Data to process –
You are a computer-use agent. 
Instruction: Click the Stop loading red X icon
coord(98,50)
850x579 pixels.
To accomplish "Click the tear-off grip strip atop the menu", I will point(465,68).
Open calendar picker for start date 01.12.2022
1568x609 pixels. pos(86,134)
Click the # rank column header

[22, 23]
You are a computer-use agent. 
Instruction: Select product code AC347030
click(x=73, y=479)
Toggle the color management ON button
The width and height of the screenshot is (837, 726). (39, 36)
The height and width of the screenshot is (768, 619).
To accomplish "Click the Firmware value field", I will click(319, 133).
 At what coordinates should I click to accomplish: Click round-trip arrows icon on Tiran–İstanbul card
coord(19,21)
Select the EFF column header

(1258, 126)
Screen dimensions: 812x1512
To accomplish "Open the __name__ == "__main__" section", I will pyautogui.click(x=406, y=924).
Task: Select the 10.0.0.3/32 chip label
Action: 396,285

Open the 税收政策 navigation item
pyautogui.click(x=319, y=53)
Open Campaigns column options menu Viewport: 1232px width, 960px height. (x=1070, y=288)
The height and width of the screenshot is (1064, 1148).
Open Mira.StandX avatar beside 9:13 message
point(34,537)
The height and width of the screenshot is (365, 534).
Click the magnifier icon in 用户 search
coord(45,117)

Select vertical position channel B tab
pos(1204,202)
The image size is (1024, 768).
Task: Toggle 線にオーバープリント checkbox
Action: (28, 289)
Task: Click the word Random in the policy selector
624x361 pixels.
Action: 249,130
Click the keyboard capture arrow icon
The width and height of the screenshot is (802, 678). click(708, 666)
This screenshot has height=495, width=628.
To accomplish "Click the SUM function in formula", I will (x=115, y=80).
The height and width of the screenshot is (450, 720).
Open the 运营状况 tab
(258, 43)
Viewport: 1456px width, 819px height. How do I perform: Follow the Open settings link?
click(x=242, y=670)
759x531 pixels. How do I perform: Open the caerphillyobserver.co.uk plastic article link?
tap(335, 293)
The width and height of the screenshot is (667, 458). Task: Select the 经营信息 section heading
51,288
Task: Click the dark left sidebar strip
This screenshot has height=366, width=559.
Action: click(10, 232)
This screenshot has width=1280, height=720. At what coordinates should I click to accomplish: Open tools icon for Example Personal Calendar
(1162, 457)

Goal of the exercise – Each record above should be restated word for word.

Finished task –
You are a computer-use agent. 
Instruction: Click the Stop loading red X icon
coord(98,50)
850x579 pixels.
To accomplish "Click the tear-off grip strip atop the menu", I will point(465,68).
Open calendar picker for start date 01.12.2022
1568x609 pixels. pos(86,134)
Click the # rank column header

[22, 23]
You are a computer-use agent. 
Instruction: Select product code AC347030
click(x=73, y=479)
Toggle the color management ON button
The width and height of the screenshot is (837, 726). (39, 36)
The height and width of the screenshot is (768, 619).
To accomplish "Click the Firmware value field", I will click(319, 133).
 At what coordinates should I click to accomplish: Click round-trip arrows icon on Tiran–İstanbul card
coord(19,21)
Select the EFF column header

(1258, 126)
Screen dimensions: 812x1512
To accomplish "Open the __name__ == "__main__" section", I will pyautogui.click(x=406, y=924).
Task: Select the 10.0.0.3/32 chip label
Action: 396,285

Open the 税收政策 navigation item
pyautogui.click(x=319, y=53)
Open Campaigns column options menu Viewport: 1232px width, 960px height. (x=1070, y=288)
The height and width of the screenshot is (1064, 1148).
Open Mira.StandX avatar beside 9:13 message
point(34,537)
The height and width of the screenshot is (365, 534).
Click the magnifier icon in 用户 search
coord(45,117)

Select vertical position channel B tab
pos(1204,202)
The image size is (1024, 768).
Task: Toggle 線にオーバープリント checkbox
Action: (28, 289)
Task: Click the word Random in the policy selector
624x361 pixels.
Action: 249,130
Click the keyboard capture arrow icon
The width and height of the screenshot is (802, 678). click(708, 666)
This screenshot has height=495, width=628.
To accomplish "Click the SUM function in formula", I will (x=115, y=80).
The height and width of the screenshot is (450, 720).
Open the 运营状况 tab
(258, 43)
Viewport: 1456px width, 819px height. How do I perform: Follow the Open settings link?
click(x=242, y=670)
759x531 pixels. How do I perform: Open the caerphillyobserver.co.uk plastic article link?
tap(335, 293)
The width and height of the screenshot is (667, 458). Task: Select the 经营信息 section heading
51,288
Task: Click the dark left sidebar strip
This screenshot has height=366, width=559.
Action: click(10, 232)
This screenshot has width=1280, height=720. At what coordinates should I click to accomplish: Open tools icon for Example Personal Calendar
(1162, 457)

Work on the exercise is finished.